Project Leaders from four organizations currently engaged in DQA (i.e., Kaiser Permanente’s Center for Effectiveness and Safety Research (CESR) , Sentinel [28, 29], the Pediatric Learning Health System (PEDSnet) network , and the Pediatric Health Information System (PHIS) ) were recruited to participate via emailed project proposal. Additional participation was elicited from two organizations: Duke University School of Medicine’s Measurement to Understand the Reclassification of Cabarrus/Kannapolis (MURDOCK)  registry; and the Observational Health Data Sciences and Informatics (OHDSI) program (formerly Observational Medical Outcomes Partnership—OMOP) [33, 34] via out-reach to collaborators during monthly meetings held as part of a larger Patient-Centered Outcomes Research Institute (PCORI) funded project (ME-1308-5581).
The organizations willing to participate in the project agreed to provide current DQ check documentation in a spreadsheet or PDF table; two organizations provided instructions on how to download DQ check information in the form of SQL or R code, and one organization provided detailed information on the DQ checks applicable to all tables in their database with accompanying data model documentation.
DQ Check Mapping Procedures
DQ Check documentation or code received from each organization was standardized (i.e., DQ checks were labeled with a name and corresponding description) and stored in a Microsoft Office Excel 2010 spreadsheet. For each organization, a separate spreadsheet tab was created; columns represented the harmonized DQA categories and subcategories, and rows represented the DQ checks. For each DQ check, one-point was allocated to the corresponding cell of the harmonized DQA terminology category it represented. For any DQ check represented by multiple harmonized DQA categories a portion of one-point was allocated—based on the number of represented categories—so that the total points for each row summed to one. For example, if a DQ check mapped to two different categories, each corresponding category of the DQ check would be allocated 0.5 points.
To ensure a systematic approach when mapping the DQ checks to the harmonized DQA categories, conventions were developed to operationalize each individual category within the data verification context of the harmonized DQA terminology. In addition to these conventions, example DQ checks representative of each harmonized DQA category from each organization were identified (see the table in Appendix A). Using these conventions and example DQ checks, the full set of DQ checks were mapped four times. Any check not able to be clearly mapped was discussed with the research team until a final mapping consensus was reached.

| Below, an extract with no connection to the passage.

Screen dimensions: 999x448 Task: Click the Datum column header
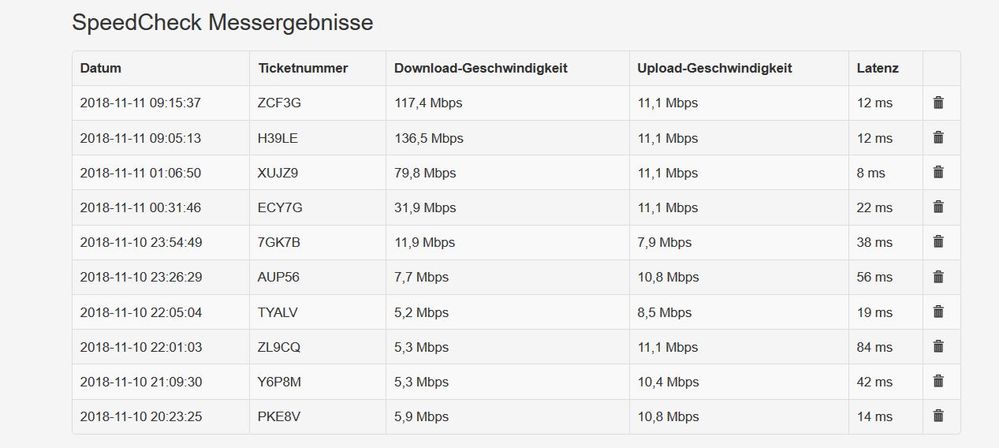tap(100, 68)
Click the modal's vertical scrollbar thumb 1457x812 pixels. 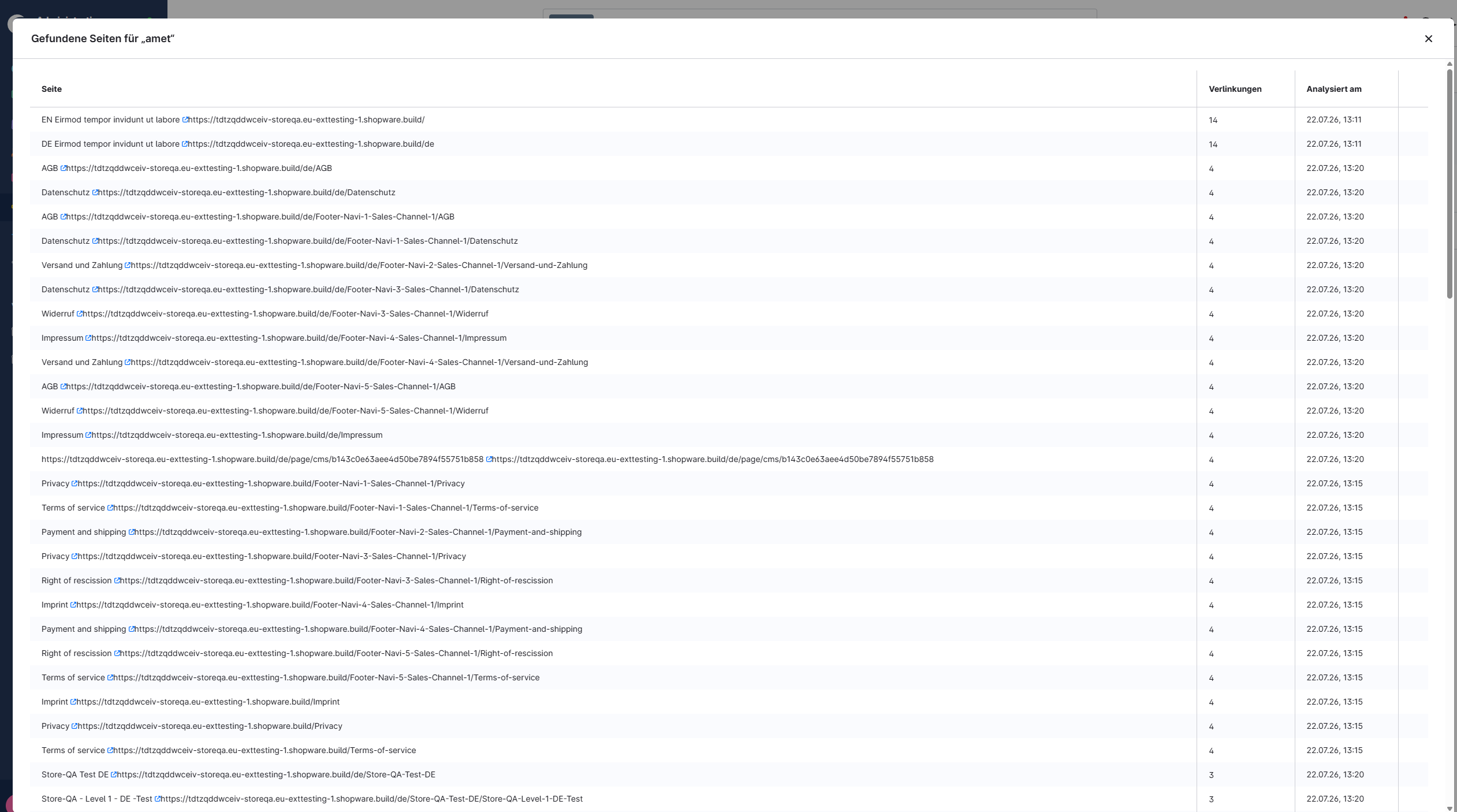click(x=1449, y=184)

As shown in Table 1, the majority of participating organizations were part of a clinical research network founded within the last 10 years and had governance that focused on the requirements of external stakeholders (e.g., funders). Most of the organizations utilized a distributed network comprising 7–50 network sites with 11,749–660 million patient records. The primary analytical focus ranged from chronic disease surveillance (adult and pediatric), comparative effectiveness and improvement to generalized large-scale analytics. Common data models (CDMs) were used by four of the six organizations.

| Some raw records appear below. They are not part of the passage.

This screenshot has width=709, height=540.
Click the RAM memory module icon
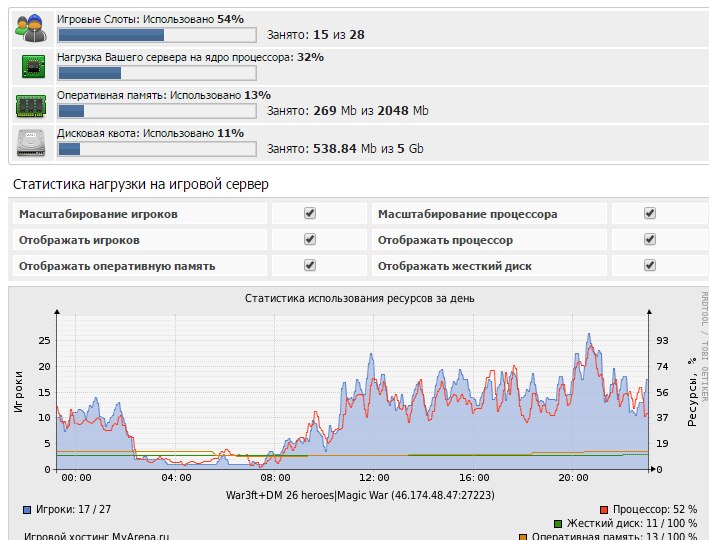[x=29, y=104]
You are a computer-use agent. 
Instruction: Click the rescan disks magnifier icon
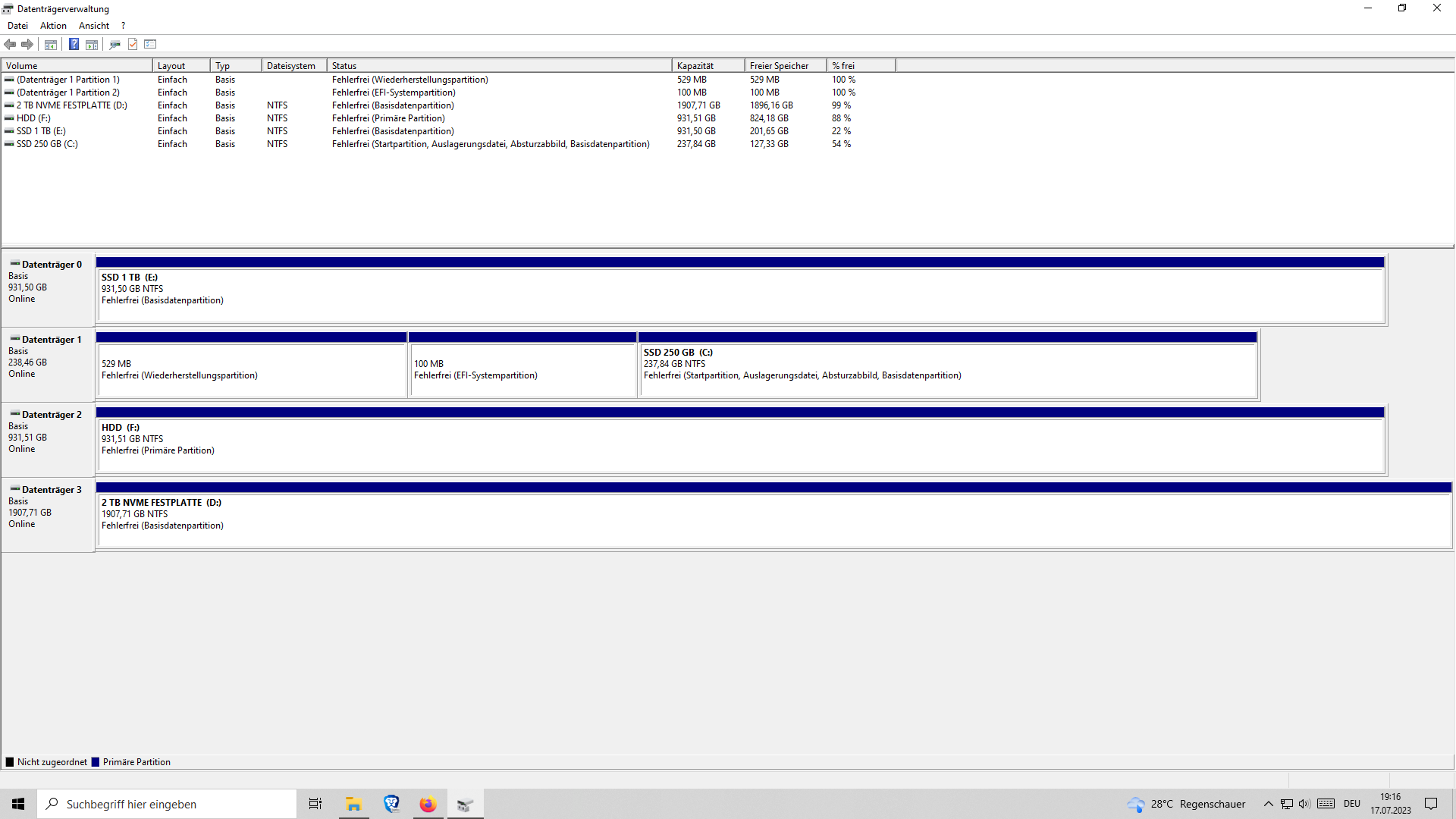[x=115, y=44]

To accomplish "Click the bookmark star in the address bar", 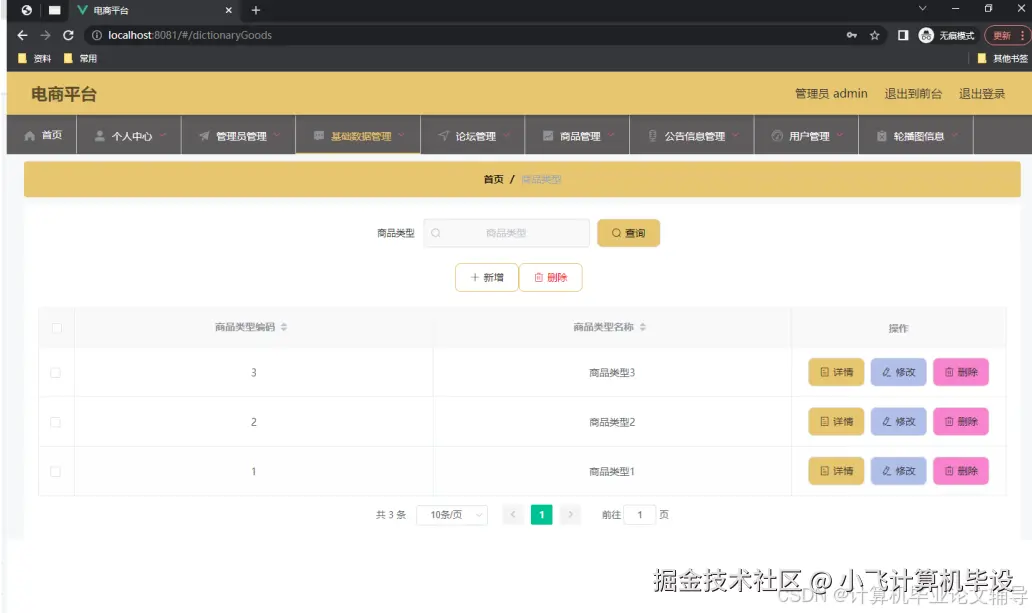I will (874, 34).
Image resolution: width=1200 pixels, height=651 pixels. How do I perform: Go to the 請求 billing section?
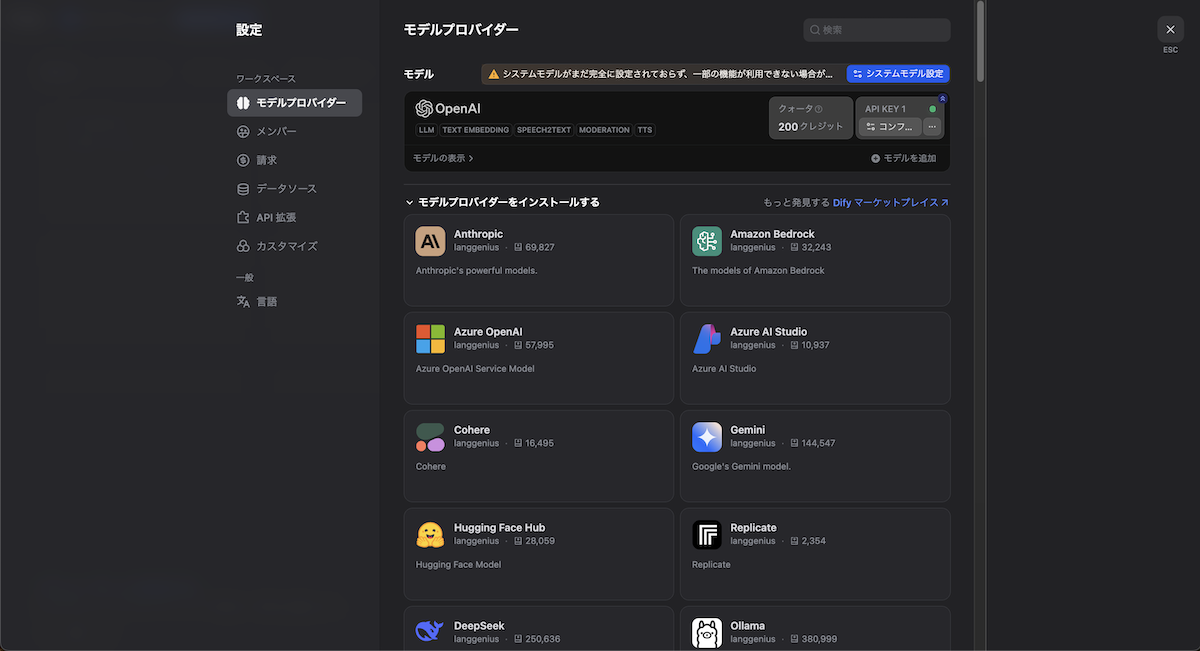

|Organization Type||Clinical Research Network||Registry and Biorepository||Open Science Collaborative||Clinical Research Network||Member Association||Clinical Research Network|
|Stakeholdersa||Internal External||Internal External||External||External||External||External|
|Network Typeb||Distributed||Data Center||Distributed||Distributed||Data Center||Distributed|
|Network Sites (#)||7||8||50||8||49||18|
|Primary Analytical Focus||Comparative Effectiveness and Safety||Precision Medicine||Large-Scale Analytics||Pediatric Disease Surveillance||Comparative Effectiveness||Medical Product Safety Surveillance|
|Common Data Modeld||CESR VDWe||—||OMOPf||OMOP||—||SCDMg|
|DQ Employees (#)h||2||1||Varies by site||2||2||8|
|DQA Programs and Tools||SAS||SAS||OHDSI toolsi||R, OHDSI tools||SAS/SAP Business Objects||Sentinel toolsj|
|DQ Checks Providedk||3,434||3,220||172||875||1,835||1,487|
|Received DQ Check Format||General Check List and VDW Information||Documented Check List||SQL Code||R Code||Documented Check List||Documented Check List|
|DQ Check Access||CESR Staff||MURDOCK Faculty||Open Source; GitHubl||Open Source GitHubm||PHIS staff||Open Source; Sentinel websiten|
DQ Check Mapping
Participating organizations provided a total of 11,041 DQ checks of which 11,026 checks mapped to the Data Verification context. In the materials provided by the organizations, there were only 15 checks in the Data Validation context; these were eliminated from the rest of the analysis. Of 11,026 DQ checks, nearly all (99.97 percent) were successfully mapped to at least one of the harmonized DQA categories (Table 2). Three PHIS DQ checks were unable to be mapped to the harmonized DQA terminology. One of these DQ checks dealt with hospital processes and the other two dealt with quality checks performed at the time of data entry. Of the mapped DQ checks (n=11,023), 214 (1.94 percent) mapped to more than one of the harmonized DQA terminology categories; multiple mappings occurred between the Atemporal Completeness and Value Conformance categories (Sentinel, PEDSnet, and PHIS DQ checks).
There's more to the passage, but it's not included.